▶ **TASK DETAILS**: With pictures left out, output exactly the lines of the listing below from the line that has "1400x847 pixels." to the line that has "Instruction: Switch to the Начало работы tab", both lines kept.

▶ **RECORDS TO USE**:
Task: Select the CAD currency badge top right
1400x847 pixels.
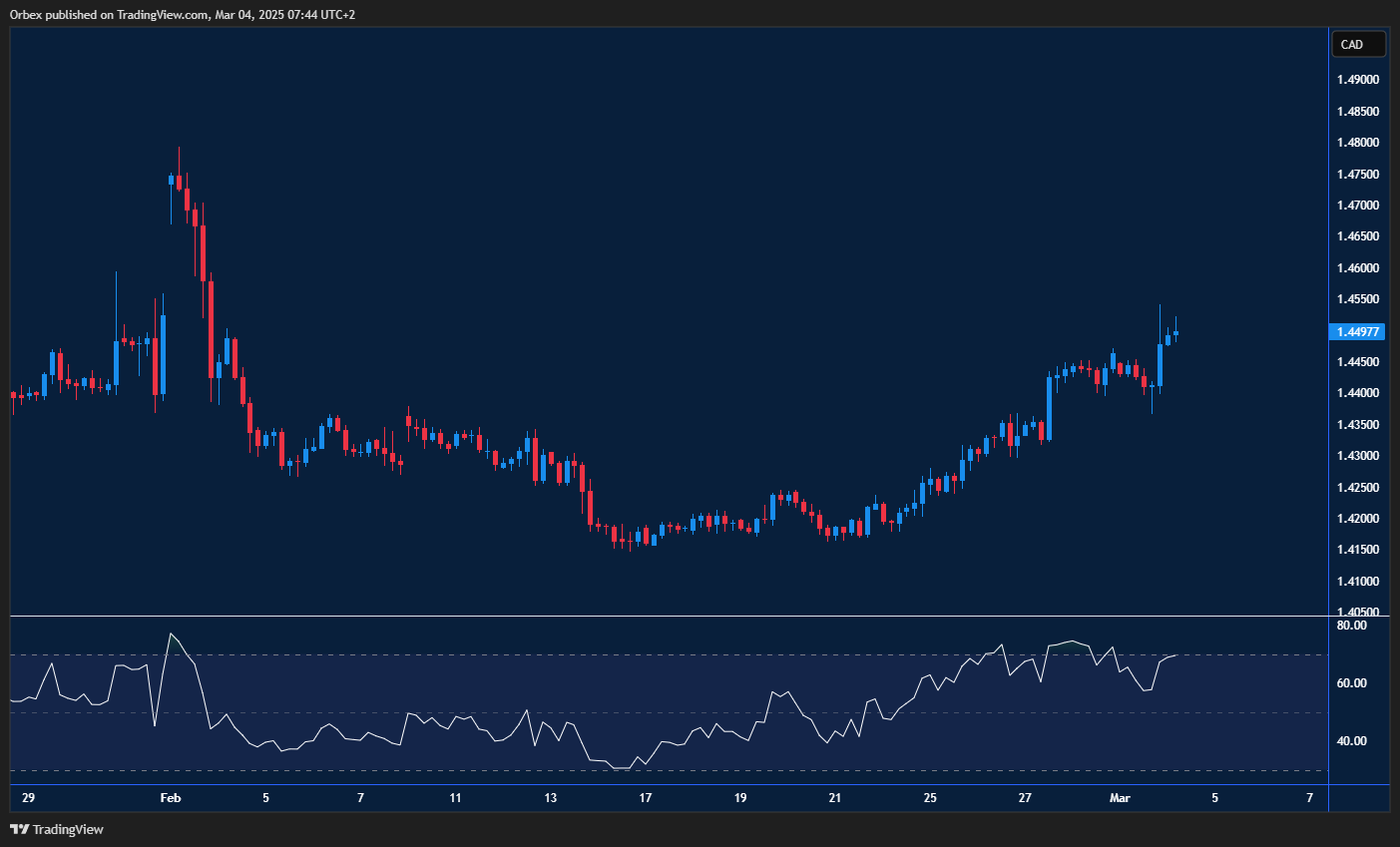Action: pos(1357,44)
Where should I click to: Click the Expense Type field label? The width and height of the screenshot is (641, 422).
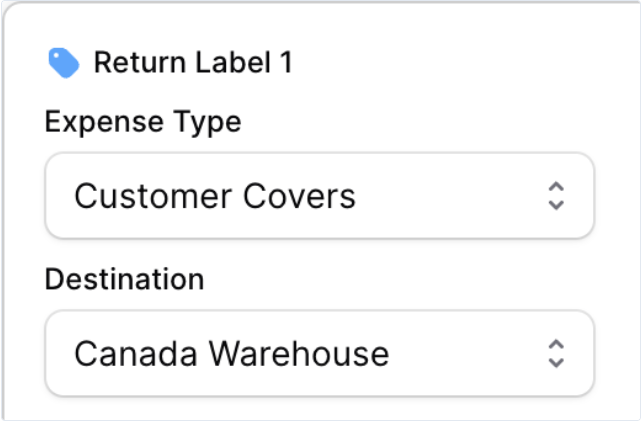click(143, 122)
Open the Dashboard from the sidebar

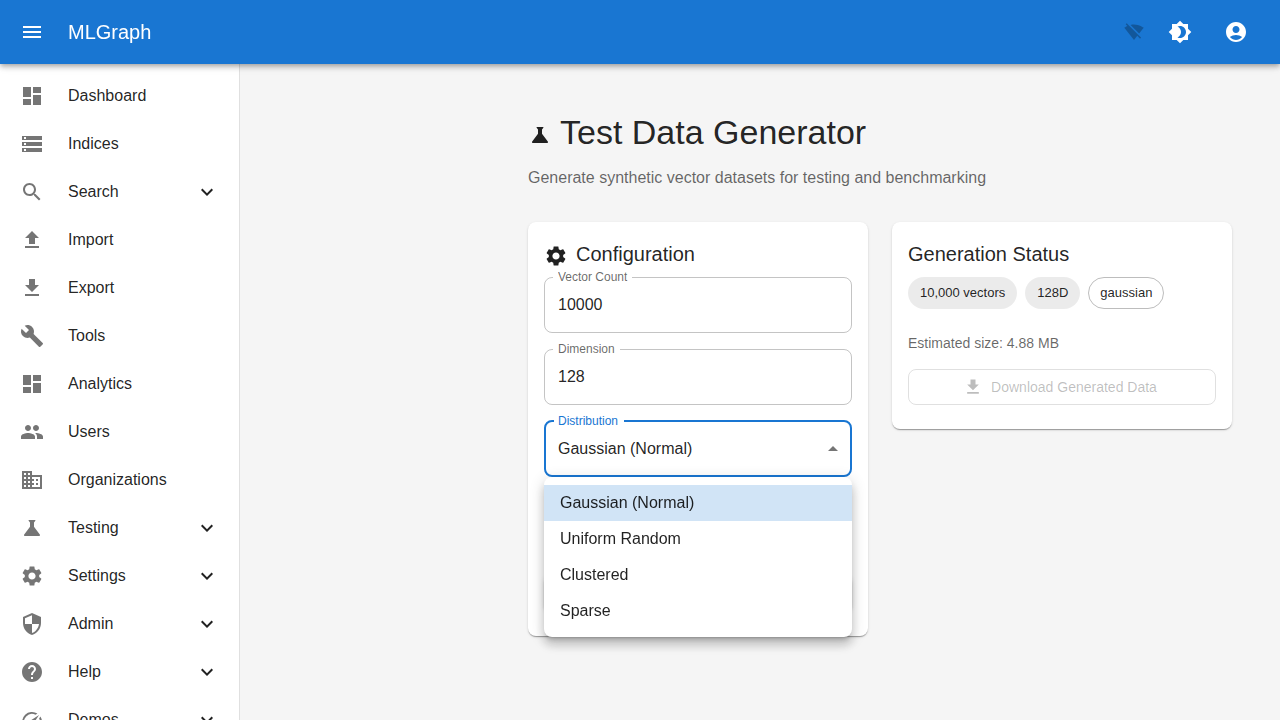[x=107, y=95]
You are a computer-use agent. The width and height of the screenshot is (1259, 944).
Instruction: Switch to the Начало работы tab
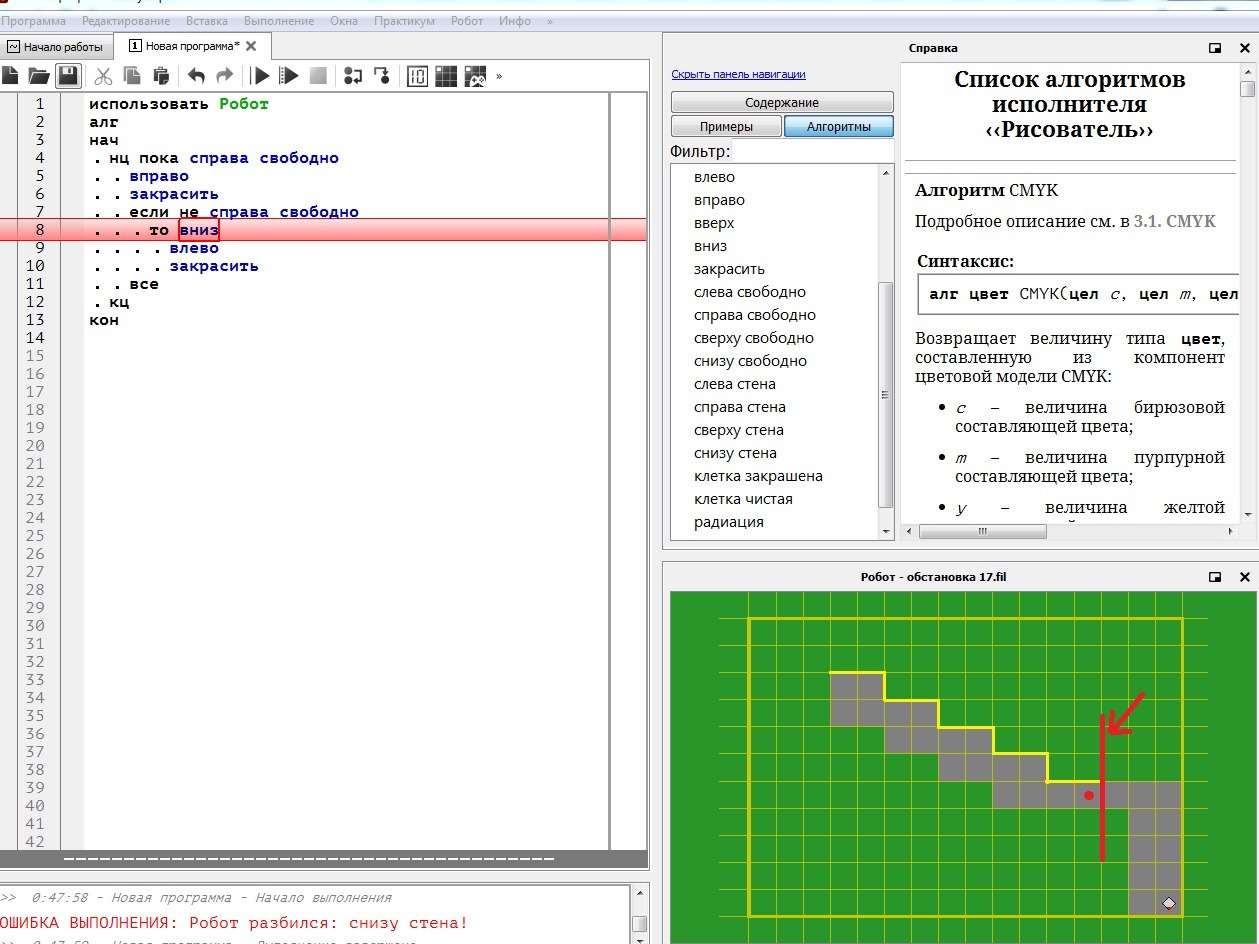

...

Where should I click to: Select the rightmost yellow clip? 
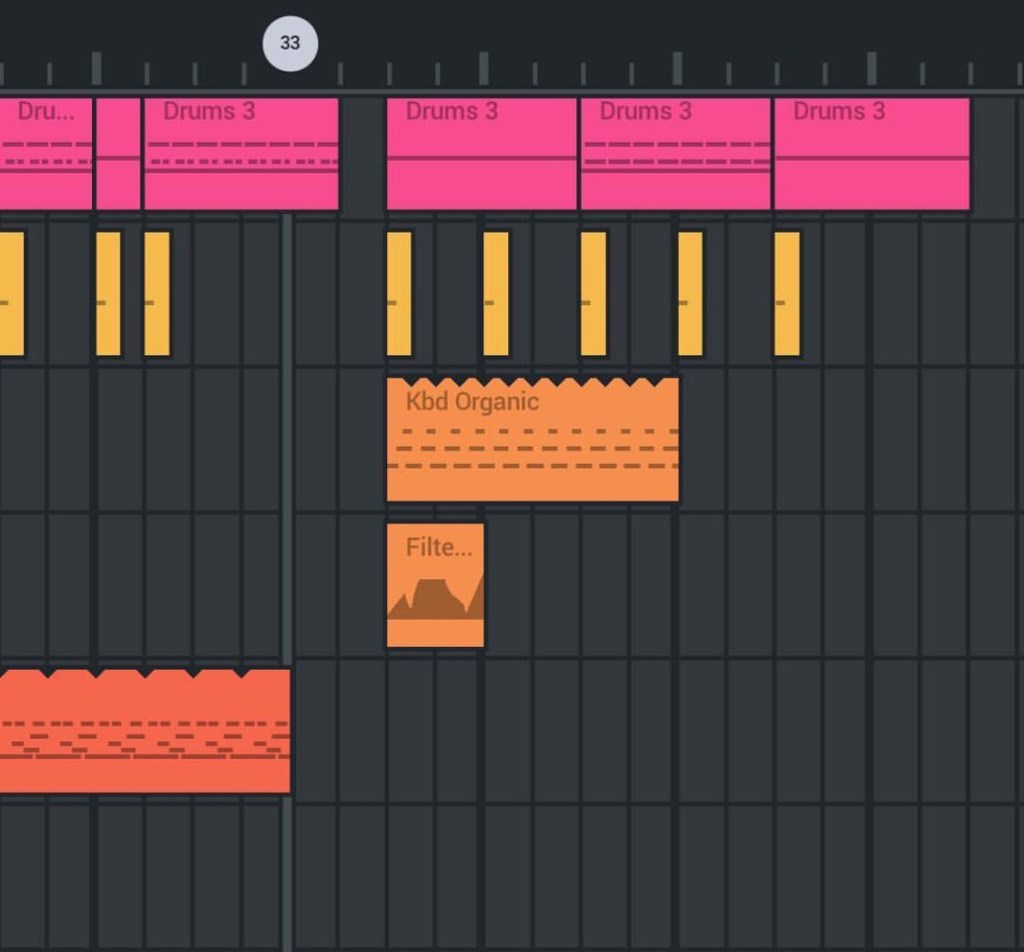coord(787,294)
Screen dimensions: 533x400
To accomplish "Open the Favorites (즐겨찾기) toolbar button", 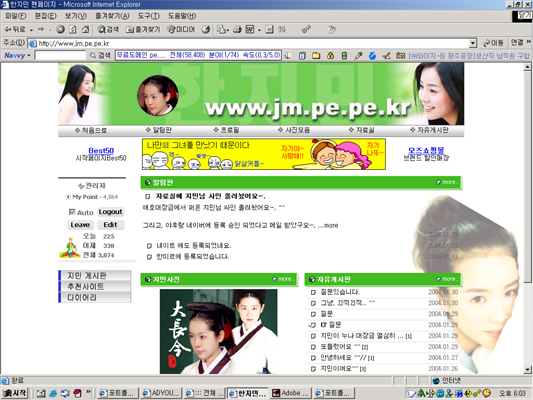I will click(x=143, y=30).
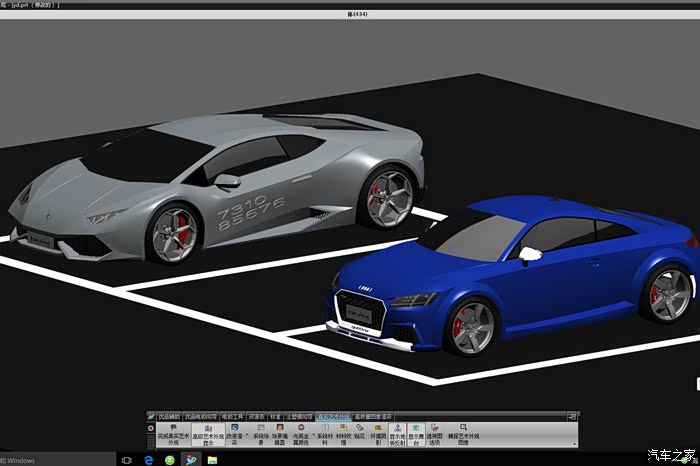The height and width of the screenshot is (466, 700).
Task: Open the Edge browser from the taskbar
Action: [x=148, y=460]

▶ **RESPONSE TO THE EXERCISE**:
1400x847 pixels.
Action: pos(1357,44)
Where should I click to: Click the Expense Type field label? The width and height of the screenshot is (641, 422).
click(143, 122)
Open the Dashboard from the sidebar

[x=107, y=95]
You are a computer-use agent. The width and height of the screenshot is (1259, 944).
Instruction: Switch to the Начало работы tab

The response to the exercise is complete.